##### RAW DATA
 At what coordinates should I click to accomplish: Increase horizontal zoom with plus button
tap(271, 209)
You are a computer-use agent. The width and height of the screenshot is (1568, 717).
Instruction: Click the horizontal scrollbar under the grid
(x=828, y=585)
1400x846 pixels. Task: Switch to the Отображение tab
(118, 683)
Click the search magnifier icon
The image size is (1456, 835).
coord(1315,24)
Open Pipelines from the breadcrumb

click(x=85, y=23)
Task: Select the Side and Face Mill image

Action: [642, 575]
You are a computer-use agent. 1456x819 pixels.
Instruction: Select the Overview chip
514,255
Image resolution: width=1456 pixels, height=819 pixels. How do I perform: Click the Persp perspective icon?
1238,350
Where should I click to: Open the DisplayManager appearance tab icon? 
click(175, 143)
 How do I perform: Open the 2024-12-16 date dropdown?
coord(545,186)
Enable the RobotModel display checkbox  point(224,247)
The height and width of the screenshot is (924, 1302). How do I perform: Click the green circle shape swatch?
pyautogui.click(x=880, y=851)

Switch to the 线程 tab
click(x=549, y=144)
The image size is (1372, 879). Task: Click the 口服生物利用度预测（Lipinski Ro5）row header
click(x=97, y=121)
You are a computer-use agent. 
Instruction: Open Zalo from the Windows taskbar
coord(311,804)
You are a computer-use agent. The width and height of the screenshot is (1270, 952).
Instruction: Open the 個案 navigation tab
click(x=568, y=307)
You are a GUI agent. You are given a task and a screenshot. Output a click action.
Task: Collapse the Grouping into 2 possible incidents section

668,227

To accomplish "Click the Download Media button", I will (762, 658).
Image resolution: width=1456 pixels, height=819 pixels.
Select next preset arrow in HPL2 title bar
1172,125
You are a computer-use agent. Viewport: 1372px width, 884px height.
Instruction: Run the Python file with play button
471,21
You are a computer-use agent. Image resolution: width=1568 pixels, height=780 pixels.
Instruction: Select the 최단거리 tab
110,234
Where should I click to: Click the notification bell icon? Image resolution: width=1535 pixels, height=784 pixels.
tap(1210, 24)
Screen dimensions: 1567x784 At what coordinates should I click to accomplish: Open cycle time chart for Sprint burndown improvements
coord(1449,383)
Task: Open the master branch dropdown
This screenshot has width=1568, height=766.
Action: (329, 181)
##########
▶ WHAT THE EXERCISE ASKS:
Locate the line that contains "Instruction: Open the 個案 navigation tab", then please quote it and every line after it to the end of the entries above, exactly and with nothing else.

▶ WRITTEN ANSWER:
Instruction: Open the 個案 navigation tab
click(x=568, y=307)
You are a GUI agent. You are given a task and a screenshot. Output a click action.
Task: Collapse the Grouping into 2 possible incidents section

668,227

To accomplish "Click the Download Media button", I will (762, 658).
Image resolution: width=1456 pixels, height=819 pixels.
Select next preset arrow in HPL2 title bar
1172,125
You are a computer-use agent. Viewport: 1372px width, 884px height.
Instruction: Run the Python file with play button
471,21
You are a computer-use agent. Image resolution: width=1568 pixels, height=780 pixels.
Instruction: Select the 최단거리 tab
110,234
Where should I click to: Click the notification bell icon? Image resolution: width=1535 pixels, height=784 pixels.
tap(1210, 24)
Screen dimensions: 1567x784 At what coordinates should I click to accomplish: Open cycle time chart for Sprint burndown improvements
coord(1449,383)
Task: Open the master branch dropdown
This screenshot has width=1568, height=766.
Action: (329, 181)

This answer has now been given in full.